Reading passage:
Segment Open

So if you havn't been following you'll have to read "The Art of Medicine" on my blog to get the full story.
Yesterday I was too tired to talk about it, but there is a child that I've been increasingly concerned about, the one from the previous post. Yesterday, I got a laboratory value back that along with this little one's physical presentation and reaction to previous therapies basically gave me the "ok" to order a chest Xray (I knew I was going to hear it from my attending if I was wrong because he told me not to), but I really thought something else was going on in this baby, something more than the same old, same old that I'd been told to wait and see about. When the Xray came back I KNEW there had to be something there (really I was thinking pneumonia)...but when we got the Xray back it looked exactly the same as it had two weeks ago.

Segment Closed

Records:
Segment Open

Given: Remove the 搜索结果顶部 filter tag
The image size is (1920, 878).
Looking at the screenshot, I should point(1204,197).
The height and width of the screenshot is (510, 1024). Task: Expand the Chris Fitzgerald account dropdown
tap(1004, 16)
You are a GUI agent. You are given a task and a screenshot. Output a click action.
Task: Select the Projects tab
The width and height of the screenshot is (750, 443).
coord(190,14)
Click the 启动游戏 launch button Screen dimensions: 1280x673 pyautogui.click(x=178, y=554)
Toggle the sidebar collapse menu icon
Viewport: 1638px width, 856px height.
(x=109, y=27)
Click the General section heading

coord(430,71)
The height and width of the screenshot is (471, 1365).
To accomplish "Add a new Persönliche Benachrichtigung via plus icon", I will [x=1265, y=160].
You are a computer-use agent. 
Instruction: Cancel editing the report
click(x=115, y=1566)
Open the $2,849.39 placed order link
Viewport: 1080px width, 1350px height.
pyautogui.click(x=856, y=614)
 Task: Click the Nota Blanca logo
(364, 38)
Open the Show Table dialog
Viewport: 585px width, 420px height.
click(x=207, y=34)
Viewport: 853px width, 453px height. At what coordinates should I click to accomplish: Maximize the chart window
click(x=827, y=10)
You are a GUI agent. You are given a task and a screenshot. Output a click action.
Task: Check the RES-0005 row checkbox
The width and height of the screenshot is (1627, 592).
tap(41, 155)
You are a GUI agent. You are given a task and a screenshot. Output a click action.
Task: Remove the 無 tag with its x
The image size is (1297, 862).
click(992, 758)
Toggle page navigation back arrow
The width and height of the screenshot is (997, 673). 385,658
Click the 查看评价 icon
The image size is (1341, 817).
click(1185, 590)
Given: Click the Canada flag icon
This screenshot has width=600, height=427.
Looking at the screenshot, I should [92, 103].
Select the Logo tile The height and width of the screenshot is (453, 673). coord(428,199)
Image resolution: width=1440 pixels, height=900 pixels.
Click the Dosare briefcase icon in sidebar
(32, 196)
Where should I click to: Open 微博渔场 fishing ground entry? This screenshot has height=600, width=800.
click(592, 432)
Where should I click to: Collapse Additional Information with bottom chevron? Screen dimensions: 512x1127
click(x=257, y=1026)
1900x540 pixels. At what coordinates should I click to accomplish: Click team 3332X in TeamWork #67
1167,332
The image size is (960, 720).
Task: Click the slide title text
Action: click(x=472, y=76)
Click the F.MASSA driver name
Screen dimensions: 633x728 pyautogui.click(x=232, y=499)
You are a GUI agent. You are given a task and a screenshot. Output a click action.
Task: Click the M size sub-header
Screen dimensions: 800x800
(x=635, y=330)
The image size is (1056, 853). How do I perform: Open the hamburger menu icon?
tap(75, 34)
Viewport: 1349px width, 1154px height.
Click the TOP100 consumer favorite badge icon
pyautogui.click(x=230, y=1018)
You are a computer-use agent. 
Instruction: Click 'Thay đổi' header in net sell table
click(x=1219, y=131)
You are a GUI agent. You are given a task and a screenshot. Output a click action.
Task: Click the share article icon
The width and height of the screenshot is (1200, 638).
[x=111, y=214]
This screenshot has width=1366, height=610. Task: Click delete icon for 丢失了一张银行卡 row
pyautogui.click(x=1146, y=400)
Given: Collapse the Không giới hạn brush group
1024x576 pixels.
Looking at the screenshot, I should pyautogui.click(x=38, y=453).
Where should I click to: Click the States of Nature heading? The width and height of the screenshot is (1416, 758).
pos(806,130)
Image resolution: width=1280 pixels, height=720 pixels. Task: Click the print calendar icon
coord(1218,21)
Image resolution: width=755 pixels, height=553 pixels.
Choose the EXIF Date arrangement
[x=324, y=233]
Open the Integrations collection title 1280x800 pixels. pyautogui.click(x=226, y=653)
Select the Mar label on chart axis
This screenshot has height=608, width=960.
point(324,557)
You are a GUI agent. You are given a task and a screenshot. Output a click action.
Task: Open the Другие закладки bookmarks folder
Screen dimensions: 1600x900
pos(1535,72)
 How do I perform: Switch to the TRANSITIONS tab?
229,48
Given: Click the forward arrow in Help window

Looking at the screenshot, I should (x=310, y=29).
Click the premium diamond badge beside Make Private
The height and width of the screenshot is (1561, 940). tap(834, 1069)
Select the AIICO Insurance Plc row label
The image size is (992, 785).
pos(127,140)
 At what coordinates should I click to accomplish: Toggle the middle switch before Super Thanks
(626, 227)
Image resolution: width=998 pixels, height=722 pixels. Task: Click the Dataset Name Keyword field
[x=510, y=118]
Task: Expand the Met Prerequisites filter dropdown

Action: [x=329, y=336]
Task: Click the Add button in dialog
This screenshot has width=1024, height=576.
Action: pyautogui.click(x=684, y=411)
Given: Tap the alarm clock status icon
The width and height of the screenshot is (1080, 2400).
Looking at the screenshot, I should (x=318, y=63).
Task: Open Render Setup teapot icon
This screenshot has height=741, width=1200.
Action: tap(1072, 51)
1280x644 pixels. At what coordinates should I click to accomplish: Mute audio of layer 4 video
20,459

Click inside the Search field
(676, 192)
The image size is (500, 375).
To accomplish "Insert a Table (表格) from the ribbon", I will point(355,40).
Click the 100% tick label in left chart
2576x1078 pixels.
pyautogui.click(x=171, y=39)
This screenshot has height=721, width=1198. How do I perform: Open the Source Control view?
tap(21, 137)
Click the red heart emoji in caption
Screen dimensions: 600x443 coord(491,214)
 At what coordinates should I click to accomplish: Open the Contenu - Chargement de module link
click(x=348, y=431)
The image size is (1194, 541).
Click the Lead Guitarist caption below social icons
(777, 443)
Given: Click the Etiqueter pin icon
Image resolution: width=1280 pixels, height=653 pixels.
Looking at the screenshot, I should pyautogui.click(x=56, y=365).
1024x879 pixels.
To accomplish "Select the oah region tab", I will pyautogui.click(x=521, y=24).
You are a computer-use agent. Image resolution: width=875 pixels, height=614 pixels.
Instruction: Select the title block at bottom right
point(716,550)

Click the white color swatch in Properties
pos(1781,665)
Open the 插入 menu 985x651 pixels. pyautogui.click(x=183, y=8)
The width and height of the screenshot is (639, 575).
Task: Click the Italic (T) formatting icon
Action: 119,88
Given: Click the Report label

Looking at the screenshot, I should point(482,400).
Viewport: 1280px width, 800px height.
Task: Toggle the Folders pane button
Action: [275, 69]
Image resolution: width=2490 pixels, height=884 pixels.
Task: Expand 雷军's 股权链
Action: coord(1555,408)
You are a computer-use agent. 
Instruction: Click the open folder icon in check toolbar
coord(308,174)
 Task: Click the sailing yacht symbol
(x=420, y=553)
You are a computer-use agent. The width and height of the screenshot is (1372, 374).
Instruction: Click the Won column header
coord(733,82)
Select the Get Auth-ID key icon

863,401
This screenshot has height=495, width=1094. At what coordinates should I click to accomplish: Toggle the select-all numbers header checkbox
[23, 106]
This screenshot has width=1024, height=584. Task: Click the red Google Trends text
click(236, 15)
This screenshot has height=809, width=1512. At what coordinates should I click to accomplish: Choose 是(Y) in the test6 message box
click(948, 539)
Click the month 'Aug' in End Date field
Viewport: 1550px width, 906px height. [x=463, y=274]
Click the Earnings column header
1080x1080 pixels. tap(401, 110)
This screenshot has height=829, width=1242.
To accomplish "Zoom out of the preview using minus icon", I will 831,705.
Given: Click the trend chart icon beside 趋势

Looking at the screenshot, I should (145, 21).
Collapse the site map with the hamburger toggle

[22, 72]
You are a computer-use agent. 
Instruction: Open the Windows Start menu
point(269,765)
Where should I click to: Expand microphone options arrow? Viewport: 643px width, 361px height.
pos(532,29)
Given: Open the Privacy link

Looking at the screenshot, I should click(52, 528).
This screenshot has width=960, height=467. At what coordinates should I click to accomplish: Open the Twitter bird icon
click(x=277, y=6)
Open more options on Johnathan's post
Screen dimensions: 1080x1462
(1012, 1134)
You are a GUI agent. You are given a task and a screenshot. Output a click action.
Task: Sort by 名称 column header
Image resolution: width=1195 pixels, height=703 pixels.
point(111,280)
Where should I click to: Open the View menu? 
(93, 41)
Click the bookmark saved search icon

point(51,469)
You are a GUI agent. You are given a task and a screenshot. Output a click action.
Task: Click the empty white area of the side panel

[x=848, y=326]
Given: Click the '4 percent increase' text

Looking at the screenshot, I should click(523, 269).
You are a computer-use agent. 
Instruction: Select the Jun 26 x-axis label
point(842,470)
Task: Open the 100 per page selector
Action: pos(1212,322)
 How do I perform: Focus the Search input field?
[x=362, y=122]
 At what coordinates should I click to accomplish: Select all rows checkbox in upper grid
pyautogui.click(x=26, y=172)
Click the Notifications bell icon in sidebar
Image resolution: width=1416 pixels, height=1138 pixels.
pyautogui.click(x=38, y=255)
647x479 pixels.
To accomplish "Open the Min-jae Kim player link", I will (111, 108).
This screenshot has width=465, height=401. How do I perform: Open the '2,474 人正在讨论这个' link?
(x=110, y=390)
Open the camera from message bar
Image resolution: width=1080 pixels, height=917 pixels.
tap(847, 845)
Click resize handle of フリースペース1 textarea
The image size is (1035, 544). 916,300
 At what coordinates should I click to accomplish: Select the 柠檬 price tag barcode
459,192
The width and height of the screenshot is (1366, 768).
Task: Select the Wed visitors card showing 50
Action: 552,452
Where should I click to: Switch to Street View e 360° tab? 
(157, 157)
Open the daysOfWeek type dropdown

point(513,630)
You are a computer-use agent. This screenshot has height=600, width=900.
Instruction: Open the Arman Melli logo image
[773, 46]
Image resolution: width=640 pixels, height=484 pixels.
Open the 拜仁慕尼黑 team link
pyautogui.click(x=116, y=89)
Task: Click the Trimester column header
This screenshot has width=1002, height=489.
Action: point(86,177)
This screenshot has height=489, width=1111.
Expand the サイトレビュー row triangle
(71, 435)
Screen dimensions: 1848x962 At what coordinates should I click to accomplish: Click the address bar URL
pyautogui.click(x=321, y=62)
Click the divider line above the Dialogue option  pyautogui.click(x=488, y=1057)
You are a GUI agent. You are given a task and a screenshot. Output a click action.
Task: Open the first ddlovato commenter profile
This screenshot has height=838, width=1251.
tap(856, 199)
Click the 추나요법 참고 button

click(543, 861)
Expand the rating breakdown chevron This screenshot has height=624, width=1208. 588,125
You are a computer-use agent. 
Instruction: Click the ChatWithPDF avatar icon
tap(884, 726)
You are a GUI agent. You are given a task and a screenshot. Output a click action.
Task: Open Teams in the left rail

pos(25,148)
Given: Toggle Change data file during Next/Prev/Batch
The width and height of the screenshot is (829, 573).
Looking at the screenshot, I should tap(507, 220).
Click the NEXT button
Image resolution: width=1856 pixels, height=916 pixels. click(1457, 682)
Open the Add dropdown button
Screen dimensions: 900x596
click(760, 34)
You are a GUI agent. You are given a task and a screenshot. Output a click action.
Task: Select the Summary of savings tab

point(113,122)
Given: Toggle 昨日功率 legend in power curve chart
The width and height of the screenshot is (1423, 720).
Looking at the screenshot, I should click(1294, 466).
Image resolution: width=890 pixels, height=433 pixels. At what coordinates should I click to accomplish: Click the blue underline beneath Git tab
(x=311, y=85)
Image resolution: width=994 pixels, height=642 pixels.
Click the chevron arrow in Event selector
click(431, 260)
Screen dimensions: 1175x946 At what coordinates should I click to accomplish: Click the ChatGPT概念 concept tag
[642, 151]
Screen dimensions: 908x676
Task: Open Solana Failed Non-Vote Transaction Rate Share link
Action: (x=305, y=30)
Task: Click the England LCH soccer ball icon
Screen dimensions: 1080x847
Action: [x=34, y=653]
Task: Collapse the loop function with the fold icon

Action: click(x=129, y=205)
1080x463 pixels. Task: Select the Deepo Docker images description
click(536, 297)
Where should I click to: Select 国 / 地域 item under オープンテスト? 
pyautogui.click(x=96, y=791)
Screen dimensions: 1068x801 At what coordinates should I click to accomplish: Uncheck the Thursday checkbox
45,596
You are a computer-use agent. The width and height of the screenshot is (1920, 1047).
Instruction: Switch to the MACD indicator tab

Segment Closed

Exercise aim:
Copy out the blog post about ordering a child's chest X-ray in full and word for word, from the first sentence to the last.

Reply to the task:
So if you havn't been following you'll have to read "The Art of Medicine" on my blog to get the full story.
Yesterday I was too tired to talk about it, but there is a child that I've been increasingly concerned about, the one from the previous post. Yesterday, I got a laboratory value back that along with this little one's physical presentation and reaction to previous therapies basically gave me the "ok" to order a chest Xray (I knew I was going to hear it from my attending if I was wrong because he told me not to), but I really thought something else was going on in this baby, something more than the same old, same old that I'd been told to wait and see about. When the Xray came back I KNEW there had to be something there (really I was thinking pneumonia)...but when we got the Xray back it looked exactly the same as it had two weeks ago.